Diary #6: Blowing hot and cold on climate change
In Yakutia minus 35 degrees centigrade is a warm spring day
Suddenly it’s warm again. Or at least not as cold as last month which you may recall brought record low temperatures across Britain. Minus 15 in Braemar minus 8 in Oxford. Remember the Polar Vortex causing havoc on the Northern Hemisphere? Now we are apparently in an extreme weather event of the other kind. Record warm temperatures have descended upon Europe and the talk on the BBC is all about global warming. The climate sceptics on Twitter, who were out in force with their dodgy graphs before Christmas, are quiet again.
Though don’t expect this warm spell to lower your fuel bills any time soon. Bankruptcy is already baked in. This is because we are dependent on imported gas at a world market price set, ultimately, by Vladimir Putin. Anyway we’ll probably have another cold wave before April.

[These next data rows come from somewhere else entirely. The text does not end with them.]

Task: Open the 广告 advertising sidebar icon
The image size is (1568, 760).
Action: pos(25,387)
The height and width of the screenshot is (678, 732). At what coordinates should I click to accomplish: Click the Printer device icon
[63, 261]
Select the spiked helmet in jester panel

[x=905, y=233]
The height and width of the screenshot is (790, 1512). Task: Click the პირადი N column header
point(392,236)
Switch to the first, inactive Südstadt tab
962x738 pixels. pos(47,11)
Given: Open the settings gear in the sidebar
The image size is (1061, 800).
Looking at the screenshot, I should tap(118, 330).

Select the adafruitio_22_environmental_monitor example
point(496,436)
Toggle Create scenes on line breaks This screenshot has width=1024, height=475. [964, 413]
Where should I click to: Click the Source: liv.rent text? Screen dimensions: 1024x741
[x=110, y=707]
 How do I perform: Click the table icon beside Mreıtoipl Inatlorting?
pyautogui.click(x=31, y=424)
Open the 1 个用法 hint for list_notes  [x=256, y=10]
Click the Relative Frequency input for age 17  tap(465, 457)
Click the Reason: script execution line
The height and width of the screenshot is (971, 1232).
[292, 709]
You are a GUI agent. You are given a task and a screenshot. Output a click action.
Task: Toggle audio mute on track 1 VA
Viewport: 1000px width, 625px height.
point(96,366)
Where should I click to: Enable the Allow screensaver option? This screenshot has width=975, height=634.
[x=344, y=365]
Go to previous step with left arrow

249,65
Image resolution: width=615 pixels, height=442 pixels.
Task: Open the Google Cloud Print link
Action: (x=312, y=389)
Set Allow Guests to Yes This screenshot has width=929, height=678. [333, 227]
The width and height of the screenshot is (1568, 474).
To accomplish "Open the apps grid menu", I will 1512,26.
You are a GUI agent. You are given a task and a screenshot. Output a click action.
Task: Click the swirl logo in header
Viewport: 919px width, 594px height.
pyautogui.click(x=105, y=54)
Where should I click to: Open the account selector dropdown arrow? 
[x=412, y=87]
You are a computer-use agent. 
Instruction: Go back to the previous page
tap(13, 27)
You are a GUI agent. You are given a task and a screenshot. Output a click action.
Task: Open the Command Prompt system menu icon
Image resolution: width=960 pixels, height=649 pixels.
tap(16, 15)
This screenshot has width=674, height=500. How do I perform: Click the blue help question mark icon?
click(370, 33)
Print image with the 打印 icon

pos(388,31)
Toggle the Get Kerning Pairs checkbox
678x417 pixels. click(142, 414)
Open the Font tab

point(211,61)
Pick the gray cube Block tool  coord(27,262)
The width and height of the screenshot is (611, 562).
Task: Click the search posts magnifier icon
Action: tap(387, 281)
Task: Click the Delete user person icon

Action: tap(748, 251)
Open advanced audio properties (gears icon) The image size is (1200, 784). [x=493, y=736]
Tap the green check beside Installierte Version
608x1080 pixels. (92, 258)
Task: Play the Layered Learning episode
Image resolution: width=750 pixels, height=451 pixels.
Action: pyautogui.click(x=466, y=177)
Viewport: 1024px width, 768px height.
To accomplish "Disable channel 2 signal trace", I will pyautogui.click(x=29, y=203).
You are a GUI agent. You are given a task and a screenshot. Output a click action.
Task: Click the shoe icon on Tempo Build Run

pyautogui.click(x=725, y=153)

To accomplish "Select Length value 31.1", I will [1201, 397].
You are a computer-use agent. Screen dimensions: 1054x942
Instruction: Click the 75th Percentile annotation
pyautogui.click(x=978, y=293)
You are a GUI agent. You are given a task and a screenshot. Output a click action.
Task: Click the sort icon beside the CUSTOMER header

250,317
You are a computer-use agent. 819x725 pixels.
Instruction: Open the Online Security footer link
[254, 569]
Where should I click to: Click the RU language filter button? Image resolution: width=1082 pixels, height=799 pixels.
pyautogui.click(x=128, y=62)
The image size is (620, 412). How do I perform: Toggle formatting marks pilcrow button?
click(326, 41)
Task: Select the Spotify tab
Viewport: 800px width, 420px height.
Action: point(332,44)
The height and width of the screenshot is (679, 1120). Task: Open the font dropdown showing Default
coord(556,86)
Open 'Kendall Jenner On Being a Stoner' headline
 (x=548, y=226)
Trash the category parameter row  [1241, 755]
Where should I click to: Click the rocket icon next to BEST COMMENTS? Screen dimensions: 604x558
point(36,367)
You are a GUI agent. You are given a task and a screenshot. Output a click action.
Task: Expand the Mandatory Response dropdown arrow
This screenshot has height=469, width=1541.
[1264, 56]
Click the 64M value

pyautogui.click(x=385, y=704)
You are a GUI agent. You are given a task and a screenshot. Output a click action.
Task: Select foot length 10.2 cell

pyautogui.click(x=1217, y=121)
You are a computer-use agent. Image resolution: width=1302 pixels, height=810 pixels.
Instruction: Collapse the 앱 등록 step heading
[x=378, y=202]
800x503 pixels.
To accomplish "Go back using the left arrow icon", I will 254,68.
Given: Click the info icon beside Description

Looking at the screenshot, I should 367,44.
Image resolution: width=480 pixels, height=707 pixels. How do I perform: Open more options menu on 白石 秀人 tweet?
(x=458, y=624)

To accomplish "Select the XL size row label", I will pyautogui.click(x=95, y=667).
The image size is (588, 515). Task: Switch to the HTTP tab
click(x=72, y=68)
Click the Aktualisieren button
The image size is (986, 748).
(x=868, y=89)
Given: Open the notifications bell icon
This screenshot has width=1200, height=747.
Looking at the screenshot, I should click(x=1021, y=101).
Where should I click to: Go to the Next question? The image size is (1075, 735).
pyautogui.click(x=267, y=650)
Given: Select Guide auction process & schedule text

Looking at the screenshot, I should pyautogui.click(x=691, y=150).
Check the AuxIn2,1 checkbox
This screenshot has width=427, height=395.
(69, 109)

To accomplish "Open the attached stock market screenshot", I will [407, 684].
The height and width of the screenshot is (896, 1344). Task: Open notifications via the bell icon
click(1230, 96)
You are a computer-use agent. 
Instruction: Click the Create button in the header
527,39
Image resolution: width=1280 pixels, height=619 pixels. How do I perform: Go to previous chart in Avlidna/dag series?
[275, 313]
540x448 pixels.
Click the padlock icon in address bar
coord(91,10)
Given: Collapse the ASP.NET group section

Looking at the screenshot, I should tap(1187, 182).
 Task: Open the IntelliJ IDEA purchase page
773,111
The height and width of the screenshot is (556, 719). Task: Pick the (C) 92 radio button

But it probably won’t be as cold as it has been in Oymyakon in the Yakutia republic of Siberia which is the coldest village on earth. Here the temperature can fall to minus 71 degrees. Centigrade. Minus 40 is a balmy spring day. It is colder here than the North Pole - so cold in fact that children are wrapped up like Michelin Men and even then allowed out for only ten minutes in winter. After that their knees freeze.
Household water comes from blocks of ice because it is not possible to lay pipes in the permafrost. For the same reason most houses have outdoor toilets. Which means you’d have make sure you go about your business pretty quick if you want to return intact from the outhouse. No sitting around reading that endless article from the London Review of Books. It might be your last.
But people in Yakutia seem to live pretty well on the whole and look and sound just like us. The biggest city in the region, Yakutsk, has a population the size of Edinburgh. It somehow manages to have outdoor markets. People in Yakutia are required to eat vast quantities of meat and cream to keep them warm throughout the day - vegans would die in minutes.
There is a lot of wild swimming too, which beggars belief. On Epiphany, 19th January, “Walruses”, as they are called, go poking holes in the ice all over Siberia. But the water is much warmer than the air so they have to be careful not to freeze when they get out. Throw a jug of boiling water in the air in Yakutsk and it turns to ice before it lands.
But Millennials do worry about climate change. Yakutsk is having a heatwave right now with temperatures forecast at a scorching minus 35 degrees. This time last year it was minus 64 degrees centigrade in Yakutsk. Only it is hard to obsess about global warming when your energies are devoted to managing the cold. Much as is the case in the UK right now where many poorer families are finding it too expensive to heat their homes.
Yakutians don’t live in igloos by the way. Even in the remoter villages people live in solid wooden houses with triple-glazed windows which are probably warmer than my flat in Edinburgh. This is because Yakutia is sitting on prodigious reserves of natural gas which is piped by the government into every home. No one talks about heat pumps.
Yakutia, or the Republic of Sakha as it’s officially called, has around 12 trillion cubic metres of gas and 2.6 billion tons of oil. It is a major exporter of the stuff. Just as we were back in the day. It is hard to believe that the UK was self sufficient in gas as recently as 2003.
You’ll have noticed that neither Rishi Sunak nor Keir Starmer in their New Year speeches made any promises about fuel bills returning return to normal. That’s because a lot of the gas that used to come west from Russia has stopped coming because of the energy war in Ukraine.
Which is why the UK is going to start drilling again in the North Sea, whether Nicola Sturgeon likes it or not. As in Yakutia we have been reminded that much-maligned fossil fuels are still essential to civilised life, indeed to life itself. And they will remain a life-saver until renewable energy finally takes over.